Higher-than-white enrollment at the primary and high-school levels was soon matched by similar statistics at college, and it is more evidence of this anti-victim phenomenon: East Asian Americans never waited for long- deserved equal opportunity in American laws and institutions before carving out their future and their children’s opportunities whenever possible—in  this case, via education. It was all the more remarkable given that the years between 1924 and the Second World War were among the worst decades for institutionalized racist discrimination against Asian Americans.

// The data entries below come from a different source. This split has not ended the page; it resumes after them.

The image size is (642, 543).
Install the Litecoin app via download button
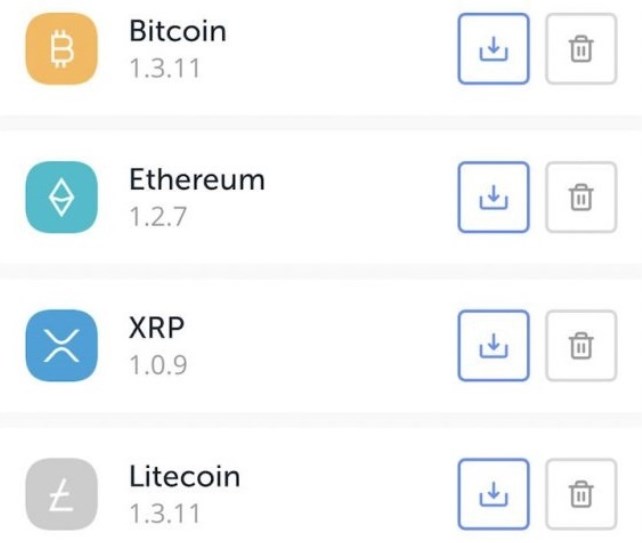coord(493,494)
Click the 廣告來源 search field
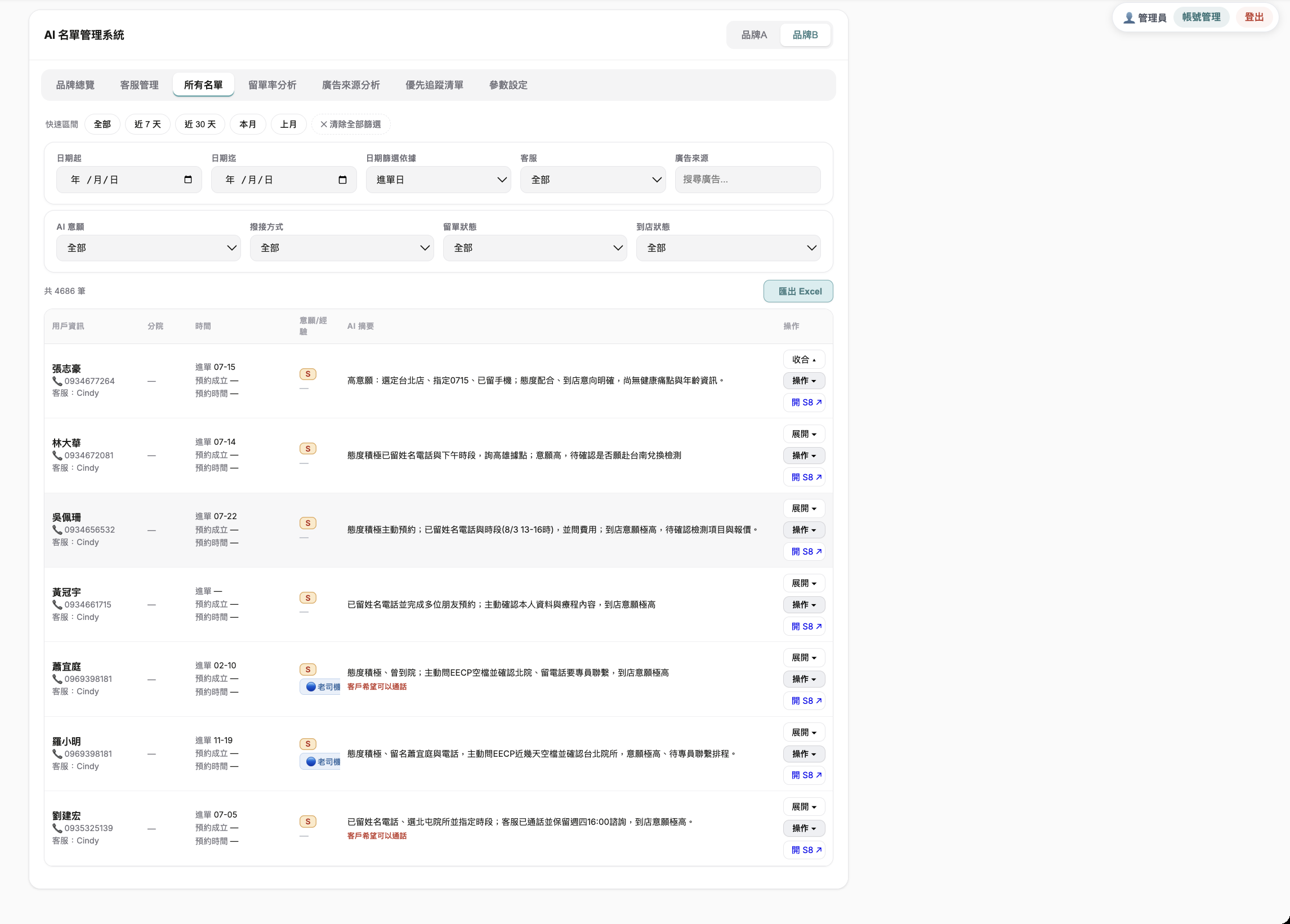The height and width of the screenshot is (924, 1290). pyautogui.click(x=747, y=180)
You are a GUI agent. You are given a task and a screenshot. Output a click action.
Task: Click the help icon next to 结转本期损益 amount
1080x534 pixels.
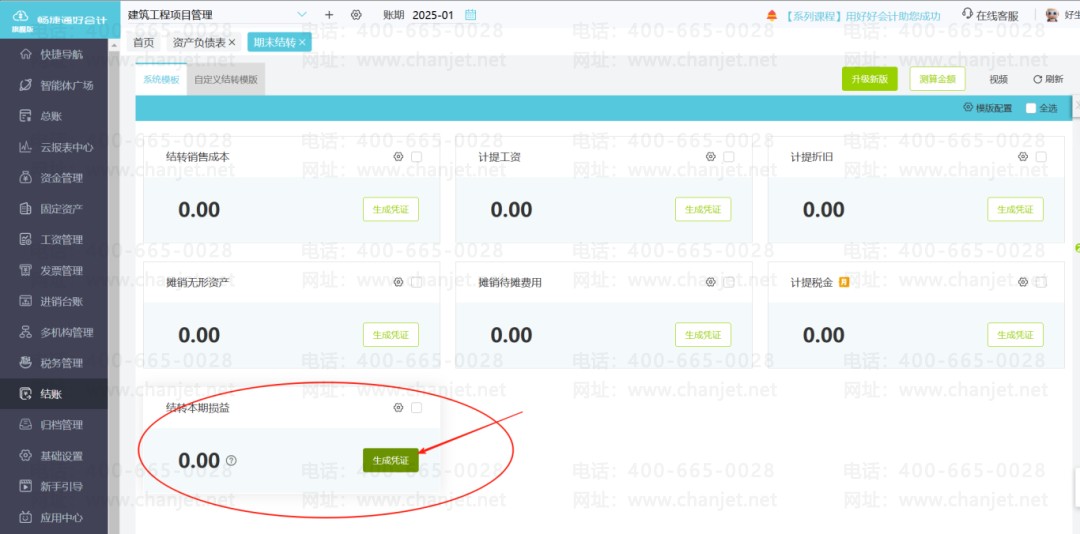pos(231,460)
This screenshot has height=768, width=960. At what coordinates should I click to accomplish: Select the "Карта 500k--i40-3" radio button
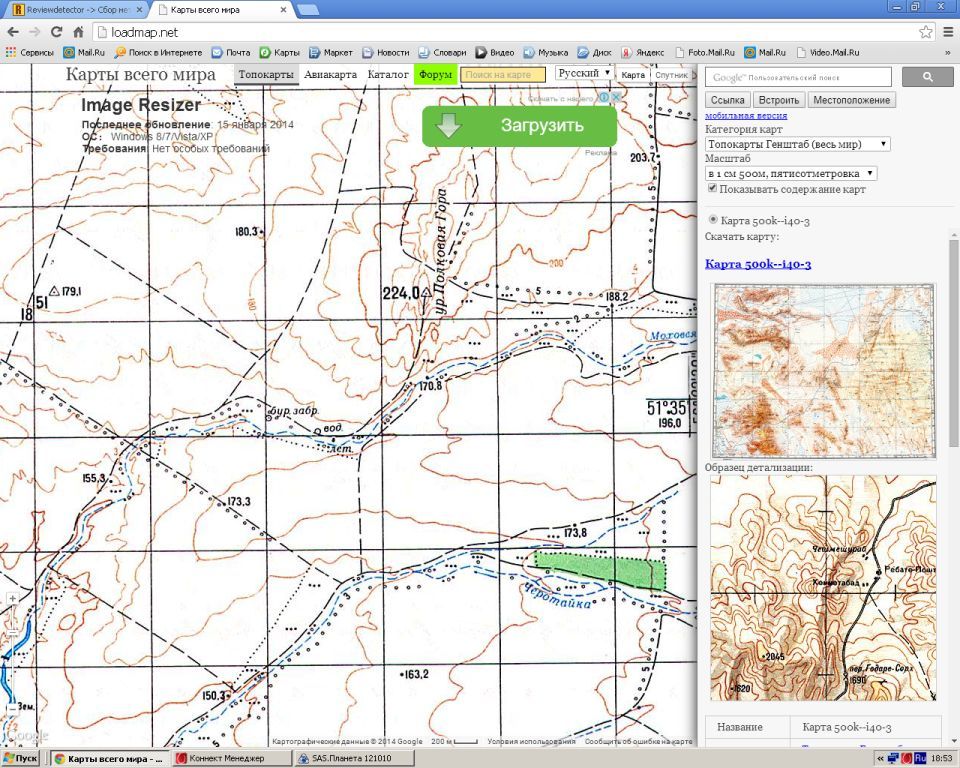[713, 220]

These positive college attendance rates were true even in California where anti-Asian sentiment was most potent. While attendance rates in the Golden State were higher for every ethnicity when compared to other states, Japanese and Chinese college participation there and across the United States was higher than those of whites in almost every instance and with only rare exceptions.47 Except for those Japanese in California of college age during the Second World War (the internment years for the Japanese), as Asian Americans became adults, they recorded college-attendance rates consistently higher than the white population.

Remarkably, the cascading educational achievement of Japanese and Chinese Americans in the early-20th century was not due to any institutionalized lessening of discrimination, as the opposite—growing political prejudice— was occurring. In the first three decades of the 20th century, organized labour, governments, their agencies, and courts relentlessly shut down attempts by those with Asian heritage to naturalize, to own and cultivate farms, to start a business, and even to integrate. However, “The patterns for educational attainment among America’s Japanese and Chinese showed evidence of early success,” wrote Charles Hirschmann and Morrison Wong in their landmark 1986 study on the early ascension of East Asians in America. The statistics “do not fit the expectation for disadvantaged minorities.”

Indeed, early-20th-century discrimination was met by a parental class and culture that focused on education as one way, perhaps the only way given other barriers, of ensuring their children might have a better chance at future success.

Such parents, and the children themselves, invested their lives in education. They did so despite the lack of any guarantee that such dedication might be worth much in a nation intent on restricting their economic flourishing and their integration into American life. But Chinese and Japanese Americans persisted, and even progressed, against the reality of early-20th-century prejudice and barriers.

Education, most often driven by family, turned out to be a key factor in emancipation, in helping to undermine the legal and political barriers. After all, it was increasingly difficult for the prejudiced, by the 1920s and 1930s to say nothing of later decades, to take seriously the claims of protectionist labour leaders, politicians, or others with prejudice that Japanese and Chinese Americans posed some sort of “threat” to the nation’s way of life, not when such cohorts already demonstrated educational success and soon, economic achievements, that trumped the average American on such measures.